## PAGE TEXT:
Begin

Similar to "other_tags", except that it contains both keys specifically
identified to be reported as dedicated fields, as well as other keys.

"all_tags" is disabled by default, and when enabled, it is exclusive
with "other_tags".


Configuration options
---------------------

|about-config-options|
The following configuration options are available:

-  .. config:: OSM_CONFIG_FILE
      :choices: <filename>

      Path to an OSM configuration file. See `Configuration`_.

-  .. config:: OSM_MAX_TMPFILE_SIZE
      :choices: <MB>
      :default: 100

      Size of the internal SQLite database used to resolve geometries.
      If that database remains under the size specified by this option,
      it will reside in RAM. If it grows
      above, it will be written in a temporary file on disk. By default, this
      file will be written in the current directory, unless you define the
      :config:`CPL_TMPDIR` configuration option.

-  .. config:: OSM_USE_CUSTOM_INDEXING
      :choices: YES, NO
      :default: YES

      For indexation of nodes, a custom mechanism not relying on SQLite is
      used by default (indexation of ways to solve relations is still relying
      on SQLite). It can speed up operations significantly. However, in some
      situations (non increasing node ids, or node ids not in expected range),
      it might not work and the driver will output an error message suggesting
      to relaunch by setting this configuration option to NO.

End

## DATASET ENTRIES:
Begin

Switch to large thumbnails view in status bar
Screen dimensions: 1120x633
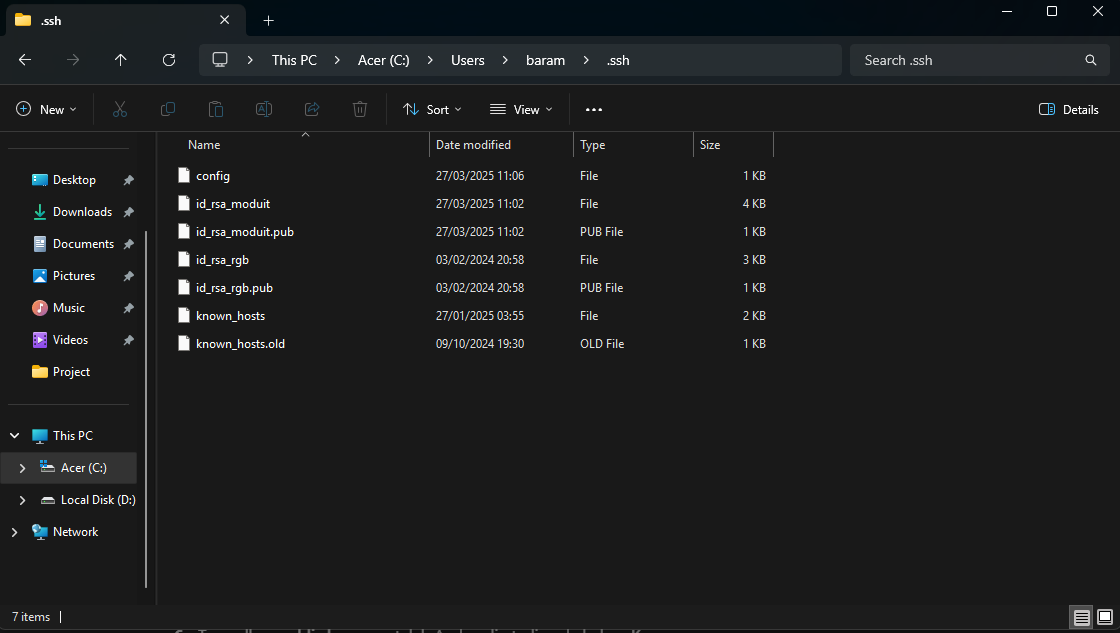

End
Begin

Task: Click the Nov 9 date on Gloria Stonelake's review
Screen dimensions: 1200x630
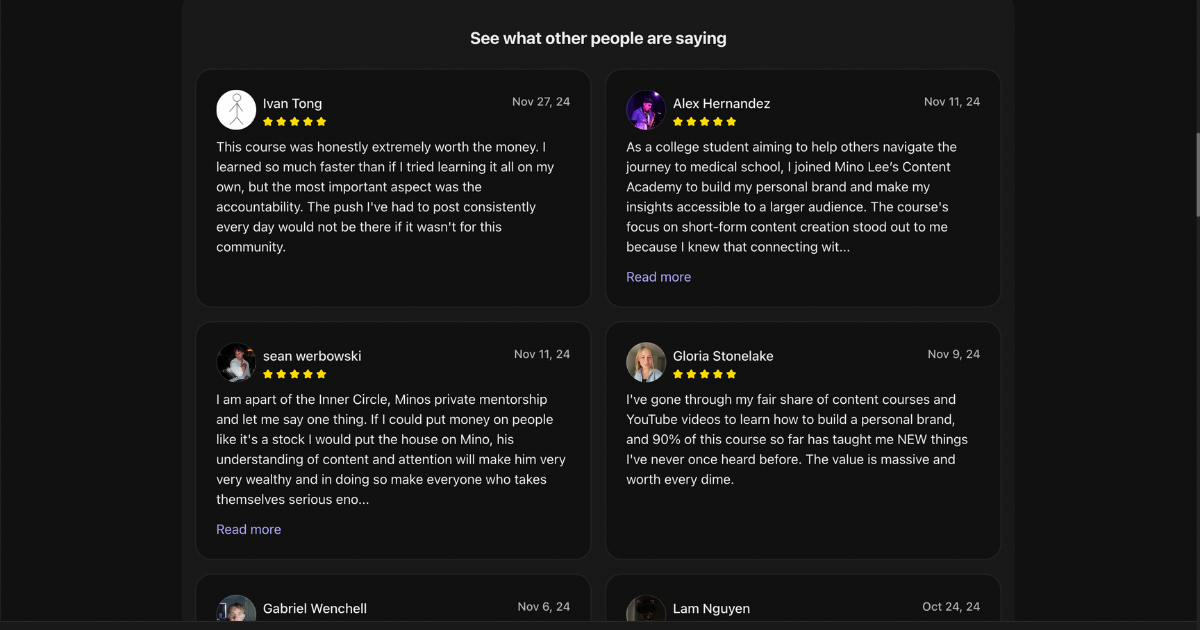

End

## PROBLEMS:
(1) Output the passage of the OSM configuration text between "Path to an OSM" and "to resolve geometries.", inclusive.
(2) List every configuration option named in the OSM configuration text.

## FULL SOLUTIONS:
(1)
Path to an OSM configuration file. See `Configuration`_.

-  .. config:: OSM_MAX_TMPFILE_SIZE
      :choices: <MB>
      :default: 100

      Size of the internal SQLite database used to resolve geometries.

(2)
OSM_CONFIG_FILE
OSM_MAX_TMPFILE_SIZE
CPL_TMPDIR
OSM_USE_CUSTOM_INDEXING